### Given request:
Copy the records below from the line containing "1081x590 pixels. At" through the line containing "(x=582, y=236)", swapping "purple" for "green" and keeping every other detail as is.

### Given records:
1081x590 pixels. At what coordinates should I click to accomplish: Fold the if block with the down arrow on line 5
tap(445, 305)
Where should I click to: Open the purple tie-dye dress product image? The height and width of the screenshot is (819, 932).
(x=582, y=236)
==
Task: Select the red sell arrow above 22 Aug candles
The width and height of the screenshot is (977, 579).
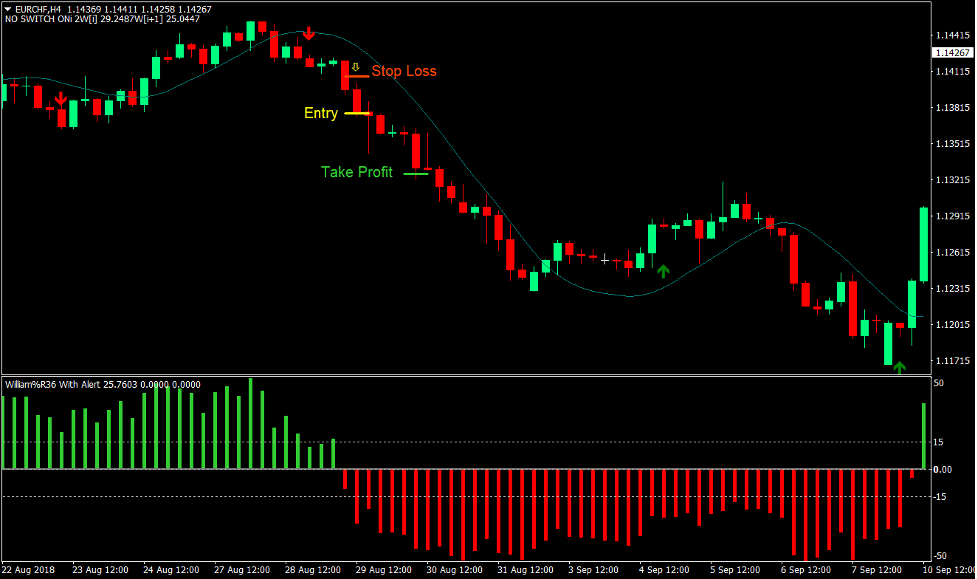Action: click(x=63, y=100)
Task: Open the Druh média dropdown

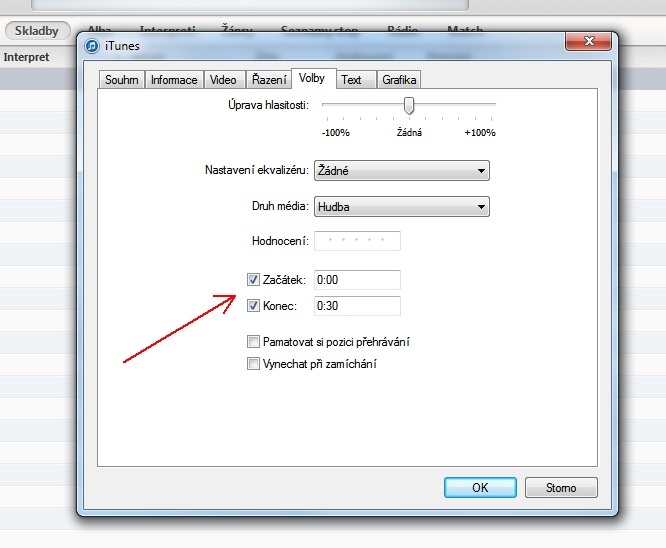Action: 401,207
---
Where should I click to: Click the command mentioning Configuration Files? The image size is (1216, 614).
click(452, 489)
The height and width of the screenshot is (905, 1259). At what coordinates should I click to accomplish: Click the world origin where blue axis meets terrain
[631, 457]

### Reply:
1081x590 pixels. At what coordinates should I click to accomplish: Fold the if block with the down arrow on line 5
tap(445, 305)
Where should I click to: Open the green tie-dye dress product image? The height and width of the screenshot is (819, 932).
(x=582, y=236)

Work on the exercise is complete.